Records for locating described items:

-=-=-=-=-

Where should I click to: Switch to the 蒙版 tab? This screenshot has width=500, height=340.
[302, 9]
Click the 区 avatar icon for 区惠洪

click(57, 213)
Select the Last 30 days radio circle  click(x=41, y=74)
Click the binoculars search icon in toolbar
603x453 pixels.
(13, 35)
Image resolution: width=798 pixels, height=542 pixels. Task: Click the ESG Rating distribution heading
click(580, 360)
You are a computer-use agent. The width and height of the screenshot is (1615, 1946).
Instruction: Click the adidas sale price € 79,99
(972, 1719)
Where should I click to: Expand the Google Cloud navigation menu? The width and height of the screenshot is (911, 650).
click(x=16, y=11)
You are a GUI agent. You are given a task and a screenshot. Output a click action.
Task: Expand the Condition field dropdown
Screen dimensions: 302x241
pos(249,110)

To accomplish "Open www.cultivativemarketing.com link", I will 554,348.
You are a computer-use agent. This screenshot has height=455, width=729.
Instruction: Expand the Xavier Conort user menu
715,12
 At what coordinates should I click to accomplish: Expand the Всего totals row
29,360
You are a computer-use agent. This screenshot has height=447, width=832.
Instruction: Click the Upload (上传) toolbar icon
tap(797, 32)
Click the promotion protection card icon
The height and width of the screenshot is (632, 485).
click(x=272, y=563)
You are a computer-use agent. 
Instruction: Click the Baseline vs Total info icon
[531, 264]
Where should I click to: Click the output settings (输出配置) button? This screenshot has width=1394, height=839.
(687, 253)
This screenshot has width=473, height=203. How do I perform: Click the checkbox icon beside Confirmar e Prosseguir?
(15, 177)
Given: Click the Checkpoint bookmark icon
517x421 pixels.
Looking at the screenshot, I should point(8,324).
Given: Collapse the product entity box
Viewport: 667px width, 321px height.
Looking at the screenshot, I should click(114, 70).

-=-=-=-=-

** YOUR GOAL **
Retype the lines above exactly as they appear.

** CORRECT OUTPUT **
Where should I click to: Switch to the 蒙版 tab? This screenshot has width=500, height=340.
[302, 9]
Click the 区 avatar icon for 区惠洪

click(57, 213)
Select the Last 30 days radio circle  click(x=41, y=74)
Click the binoculars search icon in toolbar
603x453 pixels.
(13, 35)
Image resolution: width=798 pixels, height=542 pixels. Task: Click the ESG Rating distribution heading
click(580, 360)
You are a computer-use agent. The width and height of the screenshot is (1615, 1946).
Instruction: Click the adidas sale price € 79,99
(972, 1719)
Where should I click to: Expand the Google Cloud navigation menu? The width and height of the screenshot is (911, 650).
click(x=16, y=11)
You are a GUI agent. You are given a task and a screenshot. Output a click action.
Task: Expand the Condition field dropdown
Screen dimensions: 302x241
pos(249,110)

To accomplish "Open www.cultivativemarketing.com link", I will 554,348.
You are a computer-use agent. This screenshot has height=455, width=729.
Instruction: Expand the Xavier Conort user menu
715,12
 At what coordinates should I click to accomplish: Expand the Всего totals row
29,360
You are a computer-use agent. This screenshot has height=447, width=832.
Instruction: Click the Upload (上传) toolbar icon
tap(797, 32)
Click the promotion protection card icon
The height and width of the screenshot is (632, 485).
click(x=272, y=563)
You are a computer-use agent. 
Instruction: Click the Baseline vs Total info icon
[531, 264]
Where should I click to: Click the output settings (输出配置) button? This screenshot has width=1394, height=839.
(687, 253)
This screenshot has width=473, height=203. How do I perform: Click the checkbox icon beside Confirmar e Prosseguir?
(15, 177)
Given: Click the Checkpoint bookmark icon
517x421 pixels.
Looking at the screenshot, I should point(8,324).
Given: Collapse the product entity box
Viewport: 667px width, 321px height.
Looking at the screenshot, I should click(114, 70).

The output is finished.